If you can dispense with the baggage that now comes with a Mel Gibson film, the rewards of Apocalypto are great-Gibson has, simply stated, crafted one of the best films of 2006, and one of the most entertaining action films in decades.
The setting is pre-colonial Mexico, and the main players Mayan tribesman that share the land with monkeys, snakes and panthers. Taken from his family by a band of mercenaries, Jaguar Paw (Rudy Youngblood) and many of his tribe's men are taken to the great Maya City, where they are to be used in ritual sacrifice. Able to escape, Jaguar Paw spends the remaining half of the narrative desperately escaping attempts to recapture and kill him.
Gibson and co-writer Farhad Safinia have taken the time to ground their story in Mayan myth and history, and their attention to authenticity lends the film the feeling that what is on screen is merely a small part of a larger world. It's a remarkable achievement for a film so heavily reliant on the traditional chase narrative. And chase is an accurate description of film's driving plot-Gibson keeps the pace high and the violence gory and ever-present and never lets the film get boring.

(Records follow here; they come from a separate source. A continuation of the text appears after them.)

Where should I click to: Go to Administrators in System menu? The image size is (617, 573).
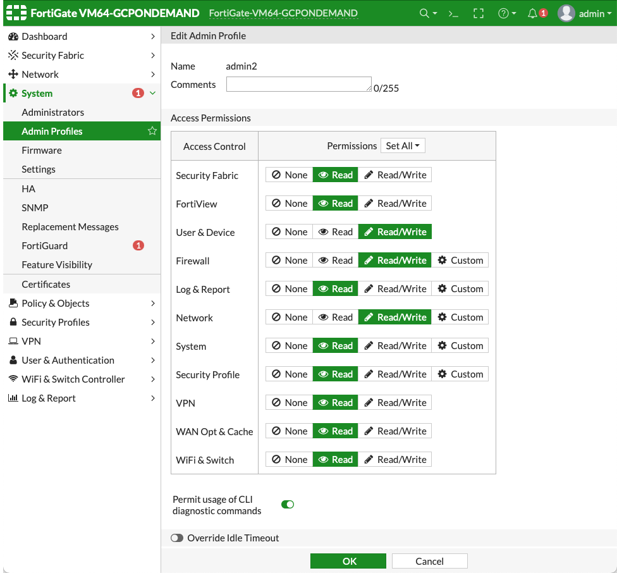point(52,112)
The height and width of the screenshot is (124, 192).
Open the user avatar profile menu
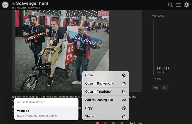[x=186, y=5]
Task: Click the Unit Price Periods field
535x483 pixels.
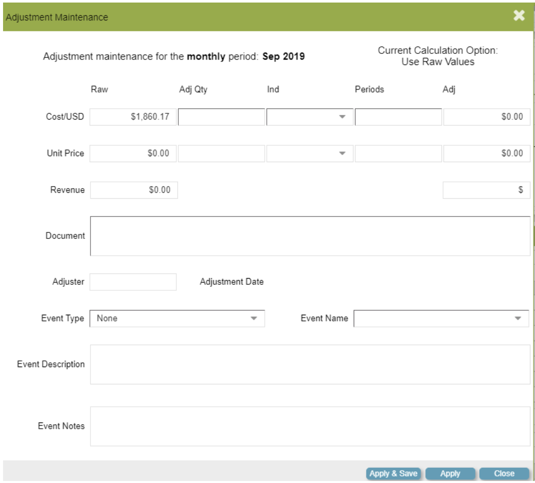Action: tap(398, 153)
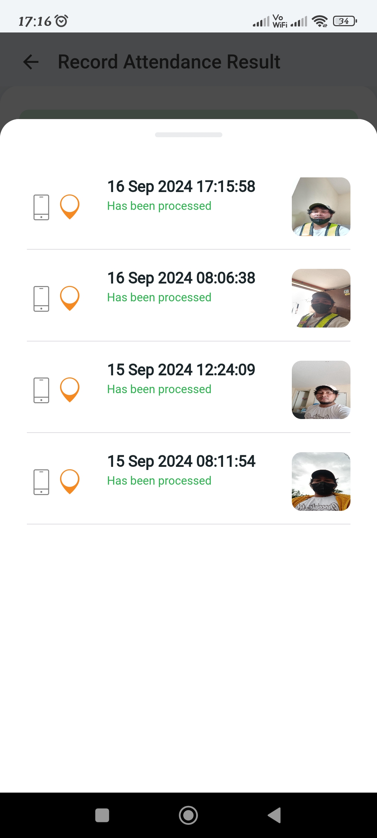377x838 pixels.
Task: Tap phone device icon for 08:06:38 record
Action: click(x=41, y=299)
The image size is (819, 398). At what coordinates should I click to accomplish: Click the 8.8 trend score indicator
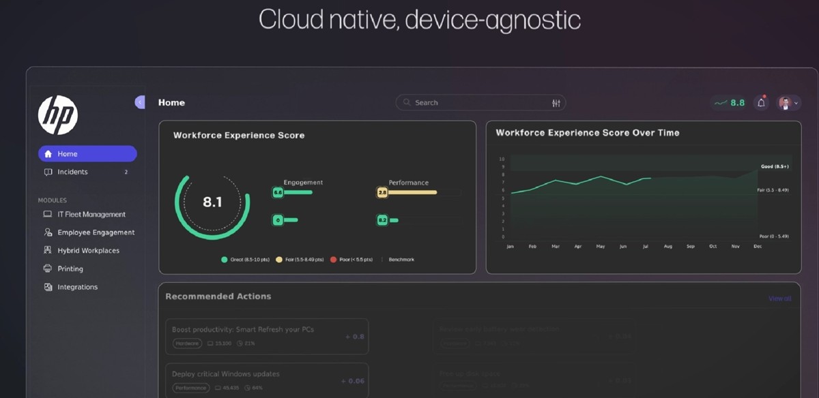(x=729, y=103)
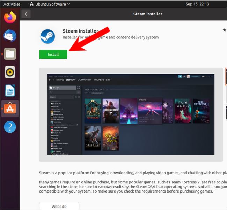The width and height of the screenshot is (227, 210).
Task: Select Ubuntu Software icon in the dock
Action: click(10, 109)
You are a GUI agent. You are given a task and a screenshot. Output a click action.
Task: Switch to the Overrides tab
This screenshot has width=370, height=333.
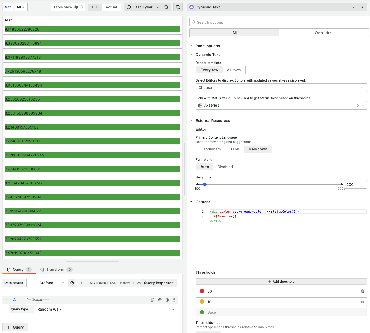(x=323, y=32)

Youngblood invests Jaguar Paw with an immediacy that makes connecting with his situation-despite the film's use of original Mayan spoken language-a non-issue. By the end of Apocalypto, the film has become not merely the story of Jaguar Paw and his family nor a harbinger of the looming threat of European imperialists, but instead has grown greater, encompassing societies all throughout history, from the Mayans to today. Let's all thank our lucky Sun Gods that despite his extracurriculars, Gibson hasn't lost his ability to craft gold on the screen.